Jakarta - Kementerian Hak Asasi Manusia (KemenHAM) menyatakan kekhawatirannya terkait penyitaan buku yang diduga berisi ajaran anarkisme oleh aparat kepolisian terhadap aktivis di Jawa Timur. Pernyataan ini disampaikan oleh Staf Ahli Bidang Penguatan Reformasi Birokrasi dan Legislasi KemenHAM, Rumadi Ahmad, sebagai respons atas penangkapan aktivis di Kediri, Jawa Timur.
Dalam keterangannya, Rumadi Ahmad menyatakan, "Pelarangan atau perampasan buku akan merusak tradisi literasi masyarakat. Kepolisian tidak boleh mengambil langkah eksesif yang merugikan tradisi membaca, karena membaca merupakan bagian dari upaya mencerdaskan kehidupan bangsa. Presiden Prabowo Subianto berulang kali menegaskan pentingnya membangun dan menjaga tradisi membaca."
Rumadi menambahkan bahwa tindakan penyitaan buku-buku tersebut bertentangan dengan prinsip demokrasi dan Hak Asasi Manusia (HAM). Ia menegaskan bahwa langkah tersebut tidak sejalan dengan arahan Presiden Prabowo Subianto yang menekankan agar aparat penegak hukum memperhatikan hak asasi saat menangani aksi protes.
"Khususnya sebagaimana diatur dalam Pasal 19 International Covenant on Civil and Political Rights (ICCPR), yang telah diratifikasi oleh Pemerintah Indonesia melalui Undang-Undang Nomor 12 Tahun 2005," ujarnya.

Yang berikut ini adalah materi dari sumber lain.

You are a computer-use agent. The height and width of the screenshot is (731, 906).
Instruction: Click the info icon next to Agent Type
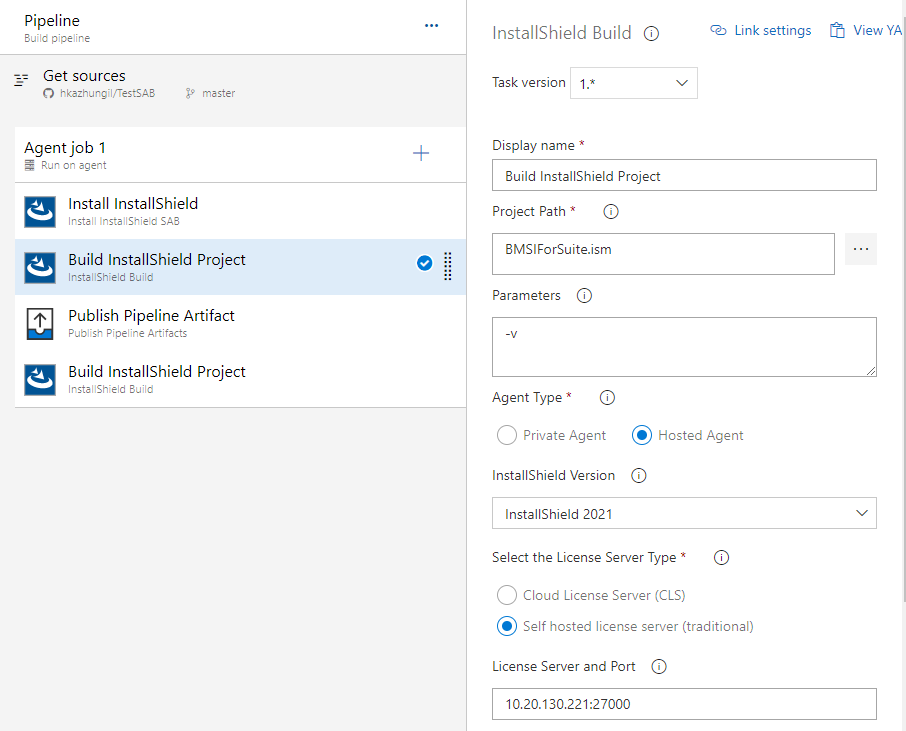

Lebih jauh, Rumadi menegaskan bahwa penyitaan buku yang diduga berisi paham anarkisme tidak sesuai dengan visi Presiden yang menitikberatkan pada penguatan ideologi Pancasila, demokrasi, dan HAM. Ia menilai, tindakan tersebut berpotensi menghambat upaya pemerintah dalam memperkuat demokrasi dan menghormati hak asasi manusia.
Guna menegaskan pentingnya reformasi di institusi kepolisian, Rumadi menyoroti perlunya perubahan mendasar dalam pola pikir dan budaya aparat agar dapat lebih demokratis, profesional, dan menghormati HAM.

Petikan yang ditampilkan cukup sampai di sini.